Wednesday, February 18, 2009

Portrait of a King

In Chapter 15 of Portraits with Backgrounds, entitled "Portrait of a King," Russian sculptress Catherine Barjansky movingly recalls Albert I of Belgium. The author and her husband, famed musician Alexandre Barjansky, happened to be in Egypt at the time of the King's tragic death in a climbing accident in 1934. Alexandre Barjansky had been giving a series of concerts in Egypt, and his wife was doing some work for the Egyptian department of the Belgian Museum. Mme. Barjansky writes: 

...(W)e were staying at the same hotel as Jean Capart, director of the Belgian Museum. One morning when my husband and I were breakfasting with Monsieur and Madame Capart, the director was called to the telephone. He went out into the lobby where we heard him utter a loud exclamation. We ran out to him. 

"How terrible!" he exclaimed. "Our King is dead."

We went at once to the embassy, crowded with Belgians in tears. There was no one who did not have great esteem and admiration for this man, so good and noble, so just and intelligent. For me, it was the first genuine grief of my life. I had known him well, had talked with him for many hours. He was a rare human being, completely unselfish, a scholar and a philosopher, simple and shy and good. 

And I remembered how he had told me once: "If I were free to do what I like, I would go to the mountains and remain there. I would rather do that than anything in the world." 

Ceremonies, receptions, official affairs were torture to him. His greatest happiness had been the evenings that he spent alone with the woman whom he referred to not as "the Queen" but as "my wife." They loved to spend their evenings together, dining in the park, sitting on a bench at a rustic garden table, eating cold food from a tray, or in front of the fireplace while she read aloud to him. 

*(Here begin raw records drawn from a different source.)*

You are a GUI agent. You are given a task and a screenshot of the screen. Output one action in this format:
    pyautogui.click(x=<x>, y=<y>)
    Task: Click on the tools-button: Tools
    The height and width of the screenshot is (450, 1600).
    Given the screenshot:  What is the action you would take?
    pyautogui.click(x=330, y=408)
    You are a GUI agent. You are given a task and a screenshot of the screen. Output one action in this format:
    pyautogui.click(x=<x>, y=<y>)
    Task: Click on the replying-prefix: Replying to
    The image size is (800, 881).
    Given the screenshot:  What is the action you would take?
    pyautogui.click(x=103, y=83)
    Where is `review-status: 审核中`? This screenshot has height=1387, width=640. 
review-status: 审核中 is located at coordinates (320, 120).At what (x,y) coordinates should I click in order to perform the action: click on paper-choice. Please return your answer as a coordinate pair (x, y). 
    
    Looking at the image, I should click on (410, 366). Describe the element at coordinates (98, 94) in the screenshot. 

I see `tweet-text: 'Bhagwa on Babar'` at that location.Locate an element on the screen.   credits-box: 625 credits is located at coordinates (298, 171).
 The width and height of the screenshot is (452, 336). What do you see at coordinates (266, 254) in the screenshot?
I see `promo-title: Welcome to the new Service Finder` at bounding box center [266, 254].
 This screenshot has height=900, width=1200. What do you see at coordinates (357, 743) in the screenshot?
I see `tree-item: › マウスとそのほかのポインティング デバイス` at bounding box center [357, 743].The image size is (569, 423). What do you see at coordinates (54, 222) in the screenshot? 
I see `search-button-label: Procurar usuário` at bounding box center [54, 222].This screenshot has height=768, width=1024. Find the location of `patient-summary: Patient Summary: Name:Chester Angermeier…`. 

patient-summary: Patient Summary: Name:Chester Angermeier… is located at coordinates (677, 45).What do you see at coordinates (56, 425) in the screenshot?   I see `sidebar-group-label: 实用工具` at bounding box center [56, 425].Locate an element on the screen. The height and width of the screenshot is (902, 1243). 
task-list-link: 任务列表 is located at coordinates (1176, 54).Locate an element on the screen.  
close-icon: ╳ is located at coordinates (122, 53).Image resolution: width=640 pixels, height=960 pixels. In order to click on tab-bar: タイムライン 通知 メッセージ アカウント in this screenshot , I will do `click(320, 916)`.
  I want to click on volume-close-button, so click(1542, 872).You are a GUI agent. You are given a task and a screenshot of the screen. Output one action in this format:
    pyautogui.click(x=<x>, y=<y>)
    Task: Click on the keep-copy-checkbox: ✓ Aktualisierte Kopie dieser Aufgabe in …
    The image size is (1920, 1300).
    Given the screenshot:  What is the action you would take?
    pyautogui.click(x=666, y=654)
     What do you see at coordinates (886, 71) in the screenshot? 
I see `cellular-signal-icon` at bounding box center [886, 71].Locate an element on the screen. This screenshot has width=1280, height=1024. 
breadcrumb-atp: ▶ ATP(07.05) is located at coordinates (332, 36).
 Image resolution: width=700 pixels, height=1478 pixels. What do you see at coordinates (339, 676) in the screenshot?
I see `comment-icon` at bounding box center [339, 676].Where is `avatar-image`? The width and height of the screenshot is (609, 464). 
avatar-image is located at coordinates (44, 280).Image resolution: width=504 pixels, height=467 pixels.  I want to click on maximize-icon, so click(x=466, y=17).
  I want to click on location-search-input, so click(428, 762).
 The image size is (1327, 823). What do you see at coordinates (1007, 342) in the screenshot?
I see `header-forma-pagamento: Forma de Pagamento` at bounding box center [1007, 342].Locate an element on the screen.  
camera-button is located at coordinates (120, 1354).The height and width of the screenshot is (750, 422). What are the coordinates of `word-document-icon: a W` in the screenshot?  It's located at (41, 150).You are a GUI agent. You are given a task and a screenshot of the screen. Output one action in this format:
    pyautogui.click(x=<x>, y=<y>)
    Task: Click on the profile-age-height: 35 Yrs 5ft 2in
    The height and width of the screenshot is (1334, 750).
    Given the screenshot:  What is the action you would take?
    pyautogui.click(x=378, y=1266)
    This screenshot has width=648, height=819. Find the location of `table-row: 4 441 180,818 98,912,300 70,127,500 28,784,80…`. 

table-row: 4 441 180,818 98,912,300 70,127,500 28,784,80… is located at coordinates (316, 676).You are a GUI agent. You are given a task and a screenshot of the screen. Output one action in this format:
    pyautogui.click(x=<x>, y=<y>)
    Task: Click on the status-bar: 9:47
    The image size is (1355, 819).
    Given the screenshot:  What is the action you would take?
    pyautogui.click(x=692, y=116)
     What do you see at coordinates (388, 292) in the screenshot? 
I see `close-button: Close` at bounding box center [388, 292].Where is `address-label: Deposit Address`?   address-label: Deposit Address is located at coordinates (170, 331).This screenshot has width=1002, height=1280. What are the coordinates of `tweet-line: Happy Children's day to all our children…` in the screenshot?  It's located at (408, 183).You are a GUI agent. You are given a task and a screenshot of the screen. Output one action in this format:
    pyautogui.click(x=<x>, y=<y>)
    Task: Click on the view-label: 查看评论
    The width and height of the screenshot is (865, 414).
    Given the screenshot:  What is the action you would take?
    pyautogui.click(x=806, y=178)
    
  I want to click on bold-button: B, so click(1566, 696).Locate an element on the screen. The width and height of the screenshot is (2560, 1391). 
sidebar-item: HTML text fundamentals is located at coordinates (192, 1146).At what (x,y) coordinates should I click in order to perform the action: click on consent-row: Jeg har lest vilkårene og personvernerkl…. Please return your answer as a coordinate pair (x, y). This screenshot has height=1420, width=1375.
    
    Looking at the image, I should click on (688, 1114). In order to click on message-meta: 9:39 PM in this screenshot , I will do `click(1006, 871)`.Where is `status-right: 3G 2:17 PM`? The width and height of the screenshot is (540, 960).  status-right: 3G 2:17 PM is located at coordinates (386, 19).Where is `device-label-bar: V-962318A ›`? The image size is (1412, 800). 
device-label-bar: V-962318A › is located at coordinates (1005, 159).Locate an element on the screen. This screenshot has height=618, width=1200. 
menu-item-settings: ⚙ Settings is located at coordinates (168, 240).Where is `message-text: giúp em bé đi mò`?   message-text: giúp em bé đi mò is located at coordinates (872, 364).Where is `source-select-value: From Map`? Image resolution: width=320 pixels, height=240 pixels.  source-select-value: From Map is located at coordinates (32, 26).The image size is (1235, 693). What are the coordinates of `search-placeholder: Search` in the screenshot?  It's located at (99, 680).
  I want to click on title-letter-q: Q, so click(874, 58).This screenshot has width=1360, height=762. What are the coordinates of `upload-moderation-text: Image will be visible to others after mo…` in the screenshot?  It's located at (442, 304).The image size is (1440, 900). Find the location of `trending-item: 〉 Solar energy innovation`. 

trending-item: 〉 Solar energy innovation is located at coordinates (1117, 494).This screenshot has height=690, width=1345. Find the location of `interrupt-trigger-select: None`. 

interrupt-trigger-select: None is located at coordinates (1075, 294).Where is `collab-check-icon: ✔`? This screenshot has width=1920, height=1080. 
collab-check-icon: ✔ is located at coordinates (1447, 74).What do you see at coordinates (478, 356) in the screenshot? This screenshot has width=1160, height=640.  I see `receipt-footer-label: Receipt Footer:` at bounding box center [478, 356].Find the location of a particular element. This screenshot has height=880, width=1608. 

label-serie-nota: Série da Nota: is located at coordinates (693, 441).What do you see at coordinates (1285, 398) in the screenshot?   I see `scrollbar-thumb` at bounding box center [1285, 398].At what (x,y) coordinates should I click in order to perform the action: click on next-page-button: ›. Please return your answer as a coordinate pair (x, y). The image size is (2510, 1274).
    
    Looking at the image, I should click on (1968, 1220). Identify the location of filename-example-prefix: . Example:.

King Albert had the highest admiration for the cleverness, culture, and intelligence of his Queen, but he was very humble about himself...

He bitterly despised both Hitler and Mussolini. On one occasion he told me: "I am constantly amazed by the King of Italy. If such a thing were to happen here in Belgium I would pack my baggage and get out, but I would not permit another man to rule the country in my place." He made this statement quite openly, though his daughter at that time was married to the son of the King of Italy.

Another time, speaking of dictators, he said to me: "I think I have prepared my son to be a king far better than any man could be prepared to be a dictator"... 

It is a curious thing that in Egypt, the land of death, I took part in the mass for the King.

"What am I to do?" the Belgian minister said. "I must have music for the church ceremony."

"I will provide that," my husband offered.

"In the church there is to be an empty coffin. It should bear a royal crown, and how is that to be done?"

"I will do that," I said. "Give me a drawing of the Belgian crown"...

...I made the royal crown of wire... I gilded it, and put inside a piece of red velvet and modeled two scepters of plaster. The crown was then placed on the coffin and two velvet cushions at its foot, while my husband, behind the altar, played and conducted a little orchestra in Bach and Gluck and played the Brabançonne (the Belgian national anthem) with muted strings, while his moving and wonderful sonority was so filled with his grief that those who were praying in the church were touched to tears. It is a strange thing that we two foreigners should both have contributed, far away in Egypt, to the ceremony for the King we esteemed and loved so much.